Dates
24.9. 2018 / 20:00 |
Information
Everything Has Its Own Time (Viola Ježková, CZ, 2017)
No English subtitles
Viola Ježková’s experimentally conceived film presents real time and cinematic time as something woven into one image. The image layers are often layered over one another, and the audio tracks are intermixed. This very personal documentary is a poetic exploration of memory, consciousness and future expectations as inexorably joined by reality. Filing by before our eyes (before the cinematographic gaze) are scenes from the past and images of everyday life; in the voiceover, inner voices recite fragments of long-ago dialogues between those who have left us but have not left us alone.

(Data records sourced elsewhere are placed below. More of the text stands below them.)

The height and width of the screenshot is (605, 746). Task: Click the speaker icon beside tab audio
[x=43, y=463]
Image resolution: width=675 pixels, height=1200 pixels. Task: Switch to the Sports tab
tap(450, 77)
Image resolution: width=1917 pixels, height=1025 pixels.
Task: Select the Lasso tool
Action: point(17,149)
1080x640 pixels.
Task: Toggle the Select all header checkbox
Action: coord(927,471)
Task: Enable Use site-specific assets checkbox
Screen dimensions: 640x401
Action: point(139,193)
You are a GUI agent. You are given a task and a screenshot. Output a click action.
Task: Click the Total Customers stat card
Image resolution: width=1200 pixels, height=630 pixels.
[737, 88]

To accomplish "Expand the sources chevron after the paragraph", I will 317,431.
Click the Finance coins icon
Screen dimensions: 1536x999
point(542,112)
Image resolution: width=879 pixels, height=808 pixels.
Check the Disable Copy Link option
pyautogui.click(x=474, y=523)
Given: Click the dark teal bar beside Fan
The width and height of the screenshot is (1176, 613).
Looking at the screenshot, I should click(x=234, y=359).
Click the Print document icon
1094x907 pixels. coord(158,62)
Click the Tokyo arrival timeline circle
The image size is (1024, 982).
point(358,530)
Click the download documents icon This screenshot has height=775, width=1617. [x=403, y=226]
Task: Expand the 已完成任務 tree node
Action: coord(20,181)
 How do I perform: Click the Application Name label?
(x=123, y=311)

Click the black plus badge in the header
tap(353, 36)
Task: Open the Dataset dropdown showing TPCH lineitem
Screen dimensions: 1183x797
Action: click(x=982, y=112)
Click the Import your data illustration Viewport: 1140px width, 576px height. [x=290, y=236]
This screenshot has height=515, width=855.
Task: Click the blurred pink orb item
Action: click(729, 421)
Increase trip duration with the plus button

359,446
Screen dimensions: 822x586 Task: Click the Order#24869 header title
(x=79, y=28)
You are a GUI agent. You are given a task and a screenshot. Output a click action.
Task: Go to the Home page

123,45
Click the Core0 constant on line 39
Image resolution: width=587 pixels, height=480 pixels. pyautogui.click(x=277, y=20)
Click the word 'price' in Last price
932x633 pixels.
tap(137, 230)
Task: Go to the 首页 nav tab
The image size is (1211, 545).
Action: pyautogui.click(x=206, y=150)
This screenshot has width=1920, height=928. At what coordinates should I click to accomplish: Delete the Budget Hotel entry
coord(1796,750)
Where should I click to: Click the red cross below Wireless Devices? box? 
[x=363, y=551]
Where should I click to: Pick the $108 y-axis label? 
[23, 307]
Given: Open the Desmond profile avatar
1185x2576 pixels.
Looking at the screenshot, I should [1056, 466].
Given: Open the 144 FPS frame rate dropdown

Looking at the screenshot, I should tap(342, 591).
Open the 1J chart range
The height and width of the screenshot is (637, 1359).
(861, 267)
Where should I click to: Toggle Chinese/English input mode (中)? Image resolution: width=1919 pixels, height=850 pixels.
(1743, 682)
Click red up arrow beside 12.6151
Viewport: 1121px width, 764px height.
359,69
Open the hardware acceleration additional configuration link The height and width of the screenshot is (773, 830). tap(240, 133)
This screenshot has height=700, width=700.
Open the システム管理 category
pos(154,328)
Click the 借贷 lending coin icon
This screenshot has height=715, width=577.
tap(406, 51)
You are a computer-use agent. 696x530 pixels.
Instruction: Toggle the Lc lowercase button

“How to come to terms with loss? How to treat the remains? How to understand the meaning of memories? When we enter a picture, we leave the frame. We meet ideas of images. And through this encounter we gain a new image – an image for the future.” V. Ježková
The Modern-day Robin Hood (Eliška Cílková, CZ, 2017)
No English subtitles
This film, shot on 16mm colour film, explores the life of a person who steals things according to written lists. He takes only specific things that people need – primarily senior citizens, single mothers, and other socially marginalized people. When is a crime a crime? Where does this modern 21st-century Robin Hood live, and what do his activities bring him?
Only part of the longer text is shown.